John Bolton, founder of Squirrel.

“As much as savings rates haven’t gone up, it hasn’t all gone to bank profits. They are using it to compete on mortgages,” he says.

But it is also a big part of the reason why banks’ net interest income has increased so much, says Bolton.

Net interest income is the interest income a bank receives minus the interest it pays for borrowing from retail depositors and wholesale investors.

Some kinds of deposits have fared worse than others.

Transaction accounts often pay zero interest, and in November last year Bank of New Zealand (BNZ) even told its shareholders that customers helped it earn a record profit of $1.4 billion by leaving their money in low, and no-interest accounts.

At the time, its chief executive Dan Huggins said: “Pre-Covid around 58% of customer deposits were in term deposits. That fell. It’s around 38% now.

“We would expect that to reverse, and for customers to move from those on-demand products to term deposits.”

Rises have been even lower for some forms of savings accounts, like bank online call accounts. In February 2021, rates on these accounts were between 0.05% and 0.3%.

They are now between 1.8% and 3.85%, with ANZ paying just 1.95% on its online savings account.

Some accounts are also “bonus” savers, where people have to make savings each month, or leave their money untouched, in order to earn the full rate.

But the “base” rate for bonus saver accounts is low, while the “bonus” rate is high, ensuring a portion of people miss out on the full interest.

ANZ’s Bonus Saver pays a base rate of 0.85% and a bonus of 2.5%, if the savers make no withdrawals and deposits $20 or more on or before the last business day of the month.

Even children’s accounts have risen only by a small amount. ASB’s Headstart Account was paying 0.15% in February 2021. Now it’s paying 3.15%, having risen by 300 basis points.

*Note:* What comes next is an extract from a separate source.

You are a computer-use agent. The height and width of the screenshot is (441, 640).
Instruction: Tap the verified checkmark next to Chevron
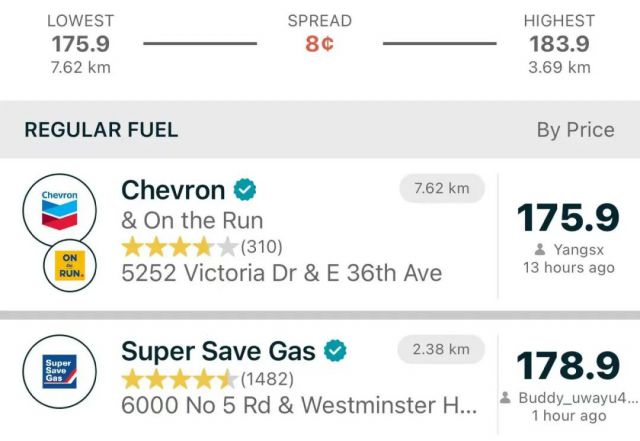245,189
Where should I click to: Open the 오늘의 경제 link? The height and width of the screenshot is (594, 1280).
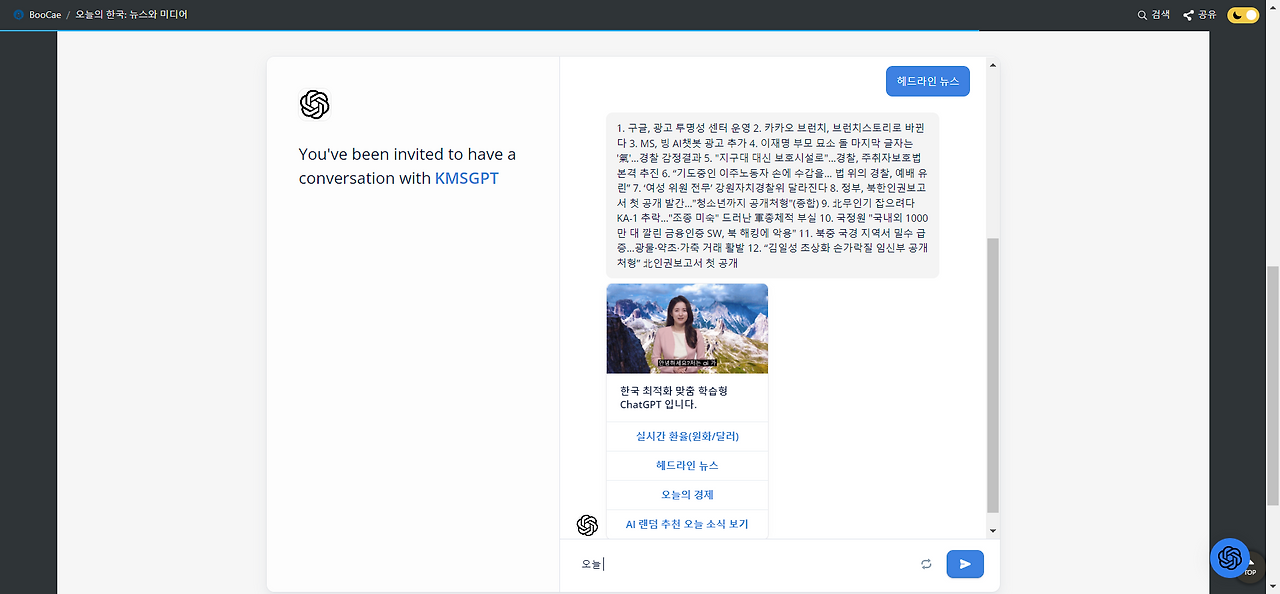click(687, 494)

“Banks exploit the inertia of New Zealand depositors,” says Squirrel’s chief executive David Cunningham.

2degrees founder Tex Edwards thinks this inertia can be tackled on two fronts.

Tex Edwards, founder of 2degrees, and committed anti-monopolist.

supplied

Tex Edwards, founder of 2degrees, and committed anti-monopolist.

Edwards published his own draft terms of reference for a competition probe of banks in a bid to get the Government to order one, and is sceptical of National’s desire for a “short, sharp” select committee inquiry.

One of the key things that needs to be investigated is bank account portability, Edwards says.

In the world of telecommunications phone number portability – the ability for a person to take their phone number with them when they shifted from one telco to another – was only won after a long battle.

“It was first mentioned in 1996,” Edwards says, but was rejected by the then-National Government led by Jim Bolger, and only introduced in 2007.

If people could simply switch their savings, or term deposit, to another bank by providing the new bank with their account number, and proof of identity, it could inject more competition into the bank deposit sector, Edwards thinks.

A second thing that could change that would be to follow the European Union’s 2012 move to introduce open-banking, which is a term used for allowing technology companies to develop services that allow people to pick and choose the services they get from banks.

This could inject new competition into the banking sector, and enable new companies to compete efficiently with the giant incumbent banks

In December 2019, then-Minister of Commerce and Consumer Affairs Kris Faafoi, who has now left government to become a political lobbyist, sent a letter to banks telling them he was concerned the banking sector was not being quick enough to embrace open banking.

This letter is a “smoking gun”, says Edwards.

Late last year, the Government lost patience and said it would legislate to require banks to engage with open banking, with then Commerce and Consumer Affairs Minister David Clark saying: “Open banking ensures banks must share customer information if they request it, making it easier for New Zealanders to compare mortgage rates, apply for loans and switch banks.”